» **DATASET ENTRIES**
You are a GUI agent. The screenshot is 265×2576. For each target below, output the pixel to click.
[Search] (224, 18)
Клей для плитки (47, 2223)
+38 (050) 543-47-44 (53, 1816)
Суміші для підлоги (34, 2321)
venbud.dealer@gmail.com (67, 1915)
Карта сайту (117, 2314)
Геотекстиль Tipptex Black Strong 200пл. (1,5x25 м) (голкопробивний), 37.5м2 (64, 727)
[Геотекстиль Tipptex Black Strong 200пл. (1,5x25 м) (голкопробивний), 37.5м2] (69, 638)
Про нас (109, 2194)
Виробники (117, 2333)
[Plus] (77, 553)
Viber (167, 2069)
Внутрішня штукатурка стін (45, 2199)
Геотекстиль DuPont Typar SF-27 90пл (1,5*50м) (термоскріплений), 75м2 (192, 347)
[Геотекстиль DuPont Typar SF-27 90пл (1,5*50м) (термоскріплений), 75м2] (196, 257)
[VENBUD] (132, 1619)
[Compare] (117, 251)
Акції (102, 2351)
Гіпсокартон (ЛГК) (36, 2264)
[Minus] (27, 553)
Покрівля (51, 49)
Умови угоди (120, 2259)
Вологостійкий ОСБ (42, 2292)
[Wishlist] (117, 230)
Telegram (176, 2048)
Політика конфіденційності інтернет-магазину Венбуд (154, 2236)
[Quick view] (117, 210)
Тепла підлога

» **WHAT TO WORK ON**
All records above must be returned exactly as they appear.

» **ANSWER TO THIS PROBLEM**
You are a GUI agent. The screenshot is 265×2576. For each target below, output the pixel to click.
[Search] (224, 18)
Клей для плитки (47, 2223)
+38 (050) 543-47-44 (53, 1816)
Суміші для підлоги (34, 2321)
venbud.dealer@gmail.com (67, 1915)
Карта сайту (117, 2314)
Геотекстиль Tipptex Black Strong 200пл. (1,5x25 м) (голкопробивний), 37.5м2 (64, 727)
[Геотекстиль Tipptex Black Strong 200пл. (1,5x25 м) (голкопробивний), 37.5м2] (69, 638)
Про нас (109, 2194)
Виробники (117, 2333)
[Plus] (77, 553)
Viber (167, 2069)
Внутрішня штукатурка стін (45, 2199)
Геотекстиль DuPont Typar SF-27 90пл (1,5*50м) (термоскріплений), 75м2 (192, 347)
[Геотекстиль DuPont Typar SF-27 90пл (1,5*50м) (термоскріплений), 75м2] (196, 257)
[VENBUD] (132, 1619)
[Compare] (117, 251)
Акції (102, 2351)
Гіпсокартон (ЛГК) (36, 2264)
[Minus] (27, 553)
Покрівля (51, 49)
Умови угоди (120, 2259)
Вологостійкий ОСБ (42, 2292)
[Wishlist] (117, 230)
Telegram (176, 2048)
Політика конфіденційності інтернет-магазину Венбуд (154, 2236)
[Quick view] (117, 210)
Тепла підлога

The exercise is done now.